Meglio all’asilo o a casa?

È allora rilevante chiedersi quanto faccia bene ai bambini frequentare fin da piccoli gli asili nido. In Italia questi aspetti sono trascurati, principalmente a causa della mancanza di dati che ne permettano lo studio. In altri paesi (Regno Unito, Germania, Svezia, Stati Uniti), gli studi sul benessere psico-fisico dei bambini sono numerosi e concordano nell’individuare tra i fattori importanti la qualità degli asili, ma anche il tempo che ambedue i genitori dedicano ai bambini.
Nonostante i recenti cambiamenti le
donne italiane sono oggi quelle in Europa che dedicano più tempo al lavoro familiare, inclusa la cura dei figli, e tra le ultime per il lavoro retribuito, mentre l’opposto vale per gli uomini (link Sabbadini)

 

Quali strumenti per valutare?

I risultati delle nostre ricerche mostrano l’elasticità dell’offerta di lavoro femminile a fronte di una variazione del numero degli asili non è elevata, mentre ci sono ancora forti resistenze al suo uso. Date le limitate risorse previste dalla Finanziaria, è importante dunque valutare a priori gli effetti attraverso una sperimentazione.

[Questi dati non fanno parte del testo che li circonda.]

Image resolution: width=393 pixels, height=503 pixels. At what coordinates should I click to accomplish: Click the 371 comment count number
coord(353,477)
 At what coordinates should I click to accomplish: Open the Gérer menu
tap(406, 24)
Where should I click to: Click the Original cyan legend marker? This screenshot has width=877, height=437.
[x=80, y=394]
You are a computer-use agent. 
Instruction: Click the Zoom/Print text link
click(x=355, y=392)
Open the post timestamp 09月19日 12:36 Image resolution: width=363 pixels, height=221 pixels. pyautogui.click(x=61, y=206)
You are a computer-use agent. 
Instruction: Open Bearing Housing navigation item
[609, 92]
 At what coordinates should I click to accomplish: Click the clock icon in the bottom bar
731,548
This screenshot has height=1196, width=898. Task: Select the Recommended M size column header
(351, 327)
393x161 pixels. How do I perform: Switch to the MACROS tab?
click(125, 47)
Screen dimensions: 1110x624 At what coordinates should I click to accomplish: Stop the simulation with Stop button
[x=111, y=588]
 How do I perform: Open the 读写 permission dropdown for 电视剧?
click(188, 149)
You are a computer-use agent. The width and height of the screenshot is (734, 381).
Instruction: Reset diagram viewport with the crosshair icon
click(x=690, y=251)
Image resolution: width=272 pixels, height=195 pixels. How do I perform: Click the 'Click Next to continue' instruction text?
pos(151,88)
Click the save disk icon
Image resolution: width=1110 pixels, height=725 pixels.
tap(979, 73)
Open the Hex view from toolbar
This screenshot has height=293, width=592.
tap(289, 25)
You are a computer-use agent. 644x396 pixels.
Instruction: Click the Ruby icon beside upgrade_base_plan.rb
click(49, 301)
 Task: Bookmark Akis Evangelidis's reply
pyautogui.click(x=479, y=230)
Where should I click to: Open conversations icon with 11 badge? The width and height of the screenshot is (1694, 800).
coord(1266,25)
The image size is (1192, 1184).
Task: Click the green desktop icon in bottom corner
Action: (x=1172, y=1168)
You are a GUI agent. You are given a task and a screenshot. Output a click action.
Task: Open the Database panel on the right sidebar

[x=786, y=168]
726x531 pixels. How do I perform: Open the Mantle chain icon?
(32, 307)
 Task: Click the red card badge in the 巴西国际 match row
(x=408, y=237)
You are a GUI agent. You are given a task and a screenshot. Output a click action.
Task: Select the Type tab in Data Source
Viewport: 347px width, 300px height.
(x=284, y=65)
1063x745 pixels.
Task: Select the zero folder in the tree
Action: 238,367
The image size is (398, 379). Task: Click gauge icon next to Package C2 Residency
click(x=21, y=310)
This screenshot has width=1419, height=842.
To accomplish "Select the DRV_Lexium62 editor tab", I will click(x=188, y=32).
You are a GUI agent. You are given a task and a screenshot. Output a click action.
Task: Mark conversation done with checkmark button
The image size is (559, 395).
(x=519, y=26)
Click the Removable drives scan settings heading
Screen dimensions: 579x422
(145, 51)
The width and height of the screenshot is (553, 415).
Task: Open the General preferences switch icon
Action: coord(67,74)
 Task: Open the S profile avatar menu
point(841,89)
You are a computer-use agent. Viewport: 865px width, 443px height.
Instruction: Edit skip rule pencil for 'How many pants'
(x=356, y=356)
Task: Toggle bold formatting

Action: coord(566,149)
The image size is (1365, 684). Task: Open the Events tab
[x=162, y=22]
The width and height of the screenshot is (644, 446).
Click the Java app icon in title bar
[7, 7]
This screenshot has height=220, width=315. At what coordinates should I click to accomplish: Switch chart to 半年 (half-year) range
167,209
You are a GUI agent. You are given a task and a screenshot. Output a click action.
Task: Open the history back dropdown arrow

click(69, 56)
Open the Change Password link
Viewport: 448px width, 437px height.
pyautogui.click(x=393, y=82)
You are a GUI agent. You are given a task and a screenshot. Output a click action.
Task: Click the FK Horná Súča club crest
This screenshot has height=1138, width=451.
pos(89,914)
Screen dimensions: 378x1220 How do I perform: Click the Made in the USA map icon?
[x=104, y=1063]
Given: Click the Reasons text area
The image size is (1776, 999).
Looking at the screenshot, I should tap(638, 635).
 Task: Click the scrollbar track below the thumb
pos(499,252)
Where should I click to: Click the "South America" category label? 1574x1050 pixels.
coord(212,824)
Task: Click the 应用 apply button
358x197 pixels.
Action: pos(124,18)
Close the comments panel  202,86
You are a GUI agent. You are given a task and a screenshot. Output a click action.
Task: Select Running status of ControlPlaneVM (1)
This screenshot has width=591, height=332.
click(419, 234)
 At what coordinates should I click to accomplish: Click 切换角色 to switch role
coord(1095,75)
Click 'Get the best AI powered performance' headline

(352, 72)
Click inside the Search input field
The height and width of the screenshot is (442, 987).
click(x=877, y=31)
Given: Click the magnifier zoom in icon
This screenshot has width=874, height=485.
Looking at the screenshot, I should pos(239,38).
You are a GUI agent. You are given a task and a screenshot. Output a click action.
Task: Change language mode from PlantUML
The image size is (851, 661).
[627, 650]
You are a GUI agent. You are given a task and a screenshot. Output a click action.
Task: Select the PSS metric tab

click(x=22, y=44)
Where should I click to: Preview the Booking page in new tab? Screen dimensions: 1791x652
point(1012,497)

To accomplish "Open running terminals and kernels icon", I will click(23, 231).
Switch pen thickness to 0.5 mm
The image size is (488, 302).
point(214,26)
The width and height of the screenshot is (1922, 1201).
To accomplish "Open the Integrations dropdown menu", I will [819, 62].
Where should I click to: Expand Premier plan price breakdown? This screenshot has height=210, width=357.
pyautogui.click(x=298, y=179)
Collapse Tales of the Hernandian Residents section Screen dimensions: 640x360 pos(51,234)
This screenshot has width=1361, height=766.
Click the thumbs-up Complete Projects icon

E’ importante inoltre implementare indagini longitudinali che permettano di seguire i bambini da 0 a 3 anni in poi per valutare gli effetti dell’asilo sul loro benessere psico-fisico e sul successo scolastico negli anni seguenti.

 

NOTE

(1) Del Boca D., Wetzels C. "Social Policies, Labor Markets and Motherhood" Cambridge University Press 2007.

(2)  Eurostat 2005.

(3)  Fondazione degli Innocenti (2005): "I servizi educativi per la prima infanzia".

(4) Del Boca D., Locatelli M. and Vuri D. (2005) "Child care Choices of Italian Households", Review of Economics of the Household 3, 453-477.

(5) Del Boca D. Vuri D. (2006) "The Mismatch between Employment and Child Care in Italy: the impact of rationing" Journal of Population Economics 2007.

6)  Le graduatorie europee mettono l’Italia al decimo posto (su 15) per qualità: per esempio, mentre in Danimarca ci sono tre bambini per insegnante, in Italia il numero è il doppio.